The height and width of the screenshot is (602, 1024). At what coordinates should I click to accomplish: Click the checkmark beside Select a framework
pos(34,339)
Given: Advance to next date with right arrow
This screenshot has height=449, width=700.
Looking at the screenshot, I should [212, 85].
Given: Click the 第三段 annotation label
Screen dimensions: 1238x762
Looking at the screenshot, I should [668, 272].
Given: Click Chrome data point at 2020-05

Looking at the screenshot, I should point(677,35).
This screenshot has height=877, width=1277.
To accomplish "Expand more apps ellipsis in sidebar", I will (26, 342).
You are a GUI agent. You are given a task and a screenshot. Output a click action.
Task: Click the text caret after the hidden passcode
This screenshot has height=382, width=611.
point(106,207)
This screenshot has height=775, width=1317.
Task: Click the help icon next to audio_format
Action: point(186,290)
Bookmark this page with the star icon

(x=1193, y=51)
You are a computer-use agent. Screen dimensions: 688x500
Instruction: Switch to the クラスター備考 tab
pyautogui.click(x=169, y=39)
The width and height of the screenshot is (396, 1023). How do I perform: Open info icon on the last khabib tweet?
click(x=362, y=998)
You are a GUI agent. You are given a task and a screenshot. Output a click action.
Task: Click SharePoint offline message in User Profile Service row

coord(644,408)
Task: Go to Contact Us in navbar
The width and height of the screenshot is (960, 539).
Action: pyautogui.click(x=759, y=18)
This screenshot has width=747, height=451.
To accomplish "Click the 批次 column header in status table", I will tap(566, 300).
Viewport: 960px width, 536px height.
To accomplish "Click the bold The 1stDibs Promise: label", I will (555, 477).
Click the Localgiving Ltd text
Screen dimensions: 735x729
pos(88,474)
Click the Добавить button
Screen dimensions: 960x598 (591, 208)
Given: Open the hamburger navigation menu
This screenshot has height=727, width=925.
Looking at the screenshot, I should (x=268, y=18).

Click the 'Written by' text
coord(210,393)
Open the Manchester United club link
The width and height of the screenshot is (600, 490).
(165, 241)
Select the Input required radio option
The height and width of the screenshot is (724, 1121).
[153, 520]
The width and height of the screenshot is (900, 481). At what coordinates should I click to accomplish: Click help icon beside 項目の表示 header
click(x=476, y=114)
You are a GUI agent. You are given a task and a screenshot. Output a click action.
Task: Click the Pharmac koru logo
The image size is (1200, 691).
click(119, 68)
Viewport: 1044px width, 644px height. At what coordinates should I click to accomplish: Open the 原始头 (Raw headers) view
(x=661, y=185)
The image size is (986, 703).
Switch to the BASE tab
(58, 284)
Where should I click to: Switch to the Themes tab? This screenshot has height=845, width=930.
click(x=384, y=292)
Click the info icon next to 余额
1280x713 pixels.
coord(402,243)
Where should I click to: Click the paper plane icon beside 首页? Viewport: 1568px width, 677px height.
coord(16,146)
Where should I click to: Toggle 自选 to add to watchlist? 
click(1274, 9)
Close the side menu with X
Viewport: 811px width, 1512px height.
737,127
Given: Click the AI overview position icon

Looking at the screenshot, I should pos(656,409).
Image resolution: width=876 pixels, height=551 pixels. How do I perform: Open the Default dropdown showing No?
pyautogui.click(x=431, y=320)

#### Exercise goal:
Taking the entries above, write out exactly each line from the one holding "Bookmark this page with the star icon" to the one holding "Task: Go to Contact Us in navbar", both included, and stop there.

#### Task answer:
Bookmark this page with the star icon

(x=1193, y=51)
You are a computer-use agent. Screen dimensions: 688x500
Instruction: Switch to the クラスター備考 tab
pyautogui.click(x=169, y=39)
The width and height of the screenshot is (396, 1023). How do I perform: Open info icon on the last khabib tweet?
click(x=362, y=998)
You are a GUI agent. You are given a task and a screenshot. Output a click action.
Task: Click SharePoint offline message in User Profile Service row

coord(644,408)
Task: Go to Contact Us in navbar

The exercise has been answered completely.